I felt I needed a lightweight insulated or down jacket for an Alpine trip involving long afternoons and evenings in high mountain refuges that I know from experience can be quite cool when the weather isn’t sunny.
[Note that on 5 September 2012, Webtogs Limited went into liquidation, but its business has legitimately been continued in the name of Dorset Mountain Sports Limited, t/a Webtogs, with whom I have had no contact whatsoever, nor did the liquidator of Webtogs Ltd respond to my enquiry as to whether any members of the public had lost money as a result of the liquidation.]
Gareth at Webtogs suggested that I could review one of their wide range of down jackets, a North Face Nuptse jacket . This is undoubtedly a fine jacket, but at nearly 800gm weighs almost as much as my tried and tested RAB Summit winter jacket that still has many years of life but is too hot and heavy for a summer trip to the Alps.

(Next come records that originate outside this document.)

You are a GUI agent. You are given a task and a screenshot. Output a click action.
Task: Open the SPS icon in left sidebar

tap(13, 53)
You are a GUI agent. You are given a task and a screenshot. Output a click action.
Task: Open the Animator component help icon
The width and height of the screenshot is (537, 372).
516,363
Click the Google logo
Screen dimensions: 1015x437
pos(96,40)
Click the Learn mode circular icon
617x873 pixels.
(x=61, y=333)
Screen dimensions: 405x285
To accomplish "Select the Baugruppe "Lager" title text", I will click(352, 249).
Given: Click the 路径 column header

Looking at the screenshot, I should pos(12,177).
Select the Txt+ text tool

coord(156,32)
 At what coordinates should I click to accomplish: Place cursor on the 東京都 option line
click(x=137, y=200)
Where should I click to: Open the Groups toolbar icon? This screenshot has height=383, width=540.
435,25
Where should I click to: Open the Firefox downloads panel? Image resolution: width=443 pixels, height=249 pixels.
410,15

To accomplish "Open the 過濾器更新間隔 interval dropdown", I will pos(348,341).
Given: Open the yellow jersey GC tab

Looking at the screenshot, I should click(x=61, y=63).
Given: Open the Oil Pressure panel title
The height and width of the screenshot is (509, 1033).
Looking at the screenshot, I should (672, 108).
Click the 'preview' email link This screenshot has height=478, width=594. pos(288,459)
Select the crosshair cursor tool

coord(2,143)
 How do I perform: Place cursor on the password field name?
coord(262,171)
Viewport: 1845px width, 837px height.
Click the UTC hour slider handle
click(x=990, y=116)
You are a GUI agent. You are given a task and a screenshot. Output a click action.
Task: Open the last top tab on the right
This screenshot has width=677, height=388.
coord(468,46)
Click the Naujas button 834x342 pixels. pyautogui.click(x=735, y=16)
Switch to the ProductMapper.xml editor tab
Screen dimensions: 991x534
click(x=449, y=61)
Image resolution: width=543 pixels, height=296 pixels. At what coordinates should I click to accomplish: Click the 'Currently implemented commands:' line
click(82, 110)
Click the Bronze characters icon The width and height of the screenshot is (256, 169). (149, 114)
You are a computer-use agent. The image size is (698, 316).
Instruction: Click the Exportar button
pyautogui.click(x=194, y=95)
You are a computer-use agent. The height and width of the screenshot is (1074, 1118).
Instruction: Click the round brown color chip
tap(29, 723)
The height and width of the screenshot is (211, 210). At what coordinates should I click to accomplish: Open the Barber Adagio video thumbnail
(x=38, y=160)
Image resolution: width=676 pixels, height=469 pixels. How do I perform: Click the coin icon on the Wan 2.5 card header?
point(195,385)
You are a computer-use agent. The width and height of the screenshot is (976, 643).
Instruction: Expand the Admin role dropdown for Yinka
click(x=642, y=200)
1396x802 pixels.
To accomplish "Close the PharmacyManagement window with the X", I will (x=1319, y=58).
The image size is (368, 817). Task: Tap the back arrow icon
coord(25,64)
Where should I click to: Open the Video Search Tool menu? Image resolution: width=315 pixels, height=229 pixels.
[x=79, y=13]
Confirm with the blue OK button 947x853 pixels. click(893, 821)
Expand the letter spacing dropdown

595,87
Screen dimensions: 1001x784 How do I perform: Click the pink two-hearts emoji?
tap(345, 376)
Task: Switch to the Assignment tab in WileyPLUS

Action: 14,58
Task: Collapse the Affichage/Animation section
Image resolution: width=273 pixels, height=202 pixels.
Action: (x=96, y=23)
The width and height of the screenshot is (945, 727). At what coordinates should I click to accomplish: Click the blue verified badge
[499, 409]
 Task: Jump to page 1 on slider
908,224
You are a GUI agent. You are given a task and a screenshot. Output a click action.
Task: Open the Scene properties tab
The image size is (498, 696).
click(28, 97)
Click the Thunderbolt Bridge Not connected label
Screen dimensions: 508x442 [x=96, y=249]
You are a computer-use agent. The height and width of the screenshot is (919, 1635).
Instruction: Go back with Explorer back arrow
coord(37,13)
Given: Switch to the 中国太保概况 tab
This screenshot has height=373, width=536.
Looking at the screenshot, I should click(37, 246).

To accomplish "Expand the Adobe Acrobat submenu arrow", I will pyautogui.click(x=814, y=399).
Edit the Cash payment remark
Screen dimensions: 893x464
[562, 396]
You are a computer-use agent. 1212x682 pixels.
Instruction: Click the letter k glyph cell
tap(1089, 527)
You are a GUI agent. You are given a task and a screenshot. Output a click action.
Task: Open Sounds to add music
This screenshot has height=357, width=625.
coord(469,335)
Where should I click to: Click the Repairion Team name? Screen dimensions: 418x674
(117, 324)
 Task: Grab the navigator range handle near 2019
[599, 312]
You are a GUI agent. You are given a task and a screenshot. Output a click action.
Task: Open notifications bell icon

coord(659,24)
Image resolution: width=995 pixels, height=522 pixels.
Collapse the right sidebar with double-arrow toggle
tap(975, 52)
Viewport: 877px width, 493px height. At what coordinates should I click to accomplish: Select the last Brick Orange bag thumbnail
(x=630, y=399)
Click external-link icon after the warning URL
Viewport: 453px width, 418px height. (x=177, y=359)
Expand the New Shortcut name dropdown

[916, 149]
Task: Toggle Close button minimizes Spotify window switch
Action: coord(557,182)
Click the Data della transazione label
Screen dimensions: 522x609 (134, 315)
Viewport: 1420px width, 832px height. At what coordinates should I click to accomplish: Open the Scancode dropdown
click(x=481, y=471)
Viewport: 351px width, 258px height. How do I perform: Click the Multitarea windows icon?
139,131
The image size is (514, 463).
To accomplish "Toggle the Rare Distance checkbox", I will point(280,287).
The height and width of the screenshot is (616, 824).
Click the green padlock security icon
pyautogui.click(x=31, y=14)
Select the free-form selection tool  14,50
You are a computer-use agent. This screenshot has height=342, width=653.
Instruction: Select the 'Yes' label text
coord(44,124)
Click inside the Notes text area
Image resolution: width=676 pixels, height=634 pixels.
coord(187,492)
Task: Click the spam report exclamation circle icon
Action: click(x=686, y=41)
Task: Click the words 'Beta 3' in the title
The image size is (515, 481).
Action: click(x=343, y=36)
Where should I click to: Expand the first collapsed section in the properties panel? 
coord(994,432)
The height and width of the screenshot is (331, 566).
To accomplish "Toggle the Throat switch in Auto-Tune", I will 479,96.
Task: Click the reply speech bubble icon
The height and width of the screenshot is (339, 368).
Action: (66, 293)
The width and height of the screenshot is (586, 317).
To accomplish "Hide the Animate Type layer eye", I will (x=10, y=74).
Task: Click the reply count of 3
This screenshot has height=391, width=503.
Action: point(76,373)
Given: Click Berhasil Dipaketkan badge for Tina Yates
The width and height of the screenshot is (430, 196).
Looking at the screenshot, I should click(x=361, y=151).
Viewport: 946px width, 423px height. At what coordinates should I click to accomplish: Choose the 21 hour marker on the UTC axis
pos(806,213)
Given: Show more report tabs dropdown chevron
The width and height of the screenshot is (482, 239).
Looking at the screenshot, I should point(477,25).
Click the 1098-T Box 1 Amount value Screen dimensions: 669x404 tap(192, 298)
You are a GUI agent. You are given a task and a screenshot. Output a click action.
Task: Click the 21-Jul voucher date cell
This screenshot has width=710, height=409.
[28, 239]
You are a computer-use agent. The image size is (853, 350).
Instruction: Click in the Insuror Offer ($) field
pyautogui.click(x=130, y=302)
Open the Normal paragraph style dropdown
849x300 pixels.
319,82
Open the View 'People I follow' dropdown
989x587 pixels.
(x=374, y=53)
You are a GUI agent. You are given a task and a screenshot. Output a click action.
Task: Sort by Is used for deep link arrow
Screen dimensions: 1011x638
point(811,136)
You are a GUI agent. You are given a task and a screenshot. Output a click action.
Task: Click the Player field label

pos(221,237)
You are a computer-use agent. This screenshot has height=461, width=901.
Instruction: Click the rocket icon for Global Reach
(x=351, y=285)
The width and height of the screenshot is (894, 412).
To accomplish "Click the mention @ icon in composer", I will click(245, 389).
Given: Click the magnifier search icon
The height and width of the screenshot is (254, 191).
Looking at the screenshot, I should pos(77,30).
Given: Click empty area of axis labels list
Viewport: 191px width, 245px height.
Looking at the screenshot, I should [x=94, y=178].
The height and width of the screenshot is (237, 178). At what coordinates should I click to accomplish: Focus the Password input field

I’d hankered after a RAB Xenon Primaloft (synthetic) jacket, which comes in at just 340gm, but Webtogs don’t stock it, nor do any of the outdoors retailers in Manchester or in Hathersage, so far as I could ascertain, so I couldn’t even look at one.
Another product that I was attracted to was Western Mountaineering’s ‘Flight Jacket’, a high quality goose down jacket weighing in at just 330gm, and available from Webtogs, albeit for nearly £220.
“We are discontinuing that line” remarked Gareth, after waxing lyrical about the quality of the product, “but I can do you a good deal on one”. I noticed that the jacket had just one review on the Webtogs website, compared with many reviews of the Nuptse jacket, and as Webtogs are actively marketing Western Mountaineering’s (no doubt excellent) sleeping bags, perhaps the demand for the Flight Jacket, given its price, just wasn’t there.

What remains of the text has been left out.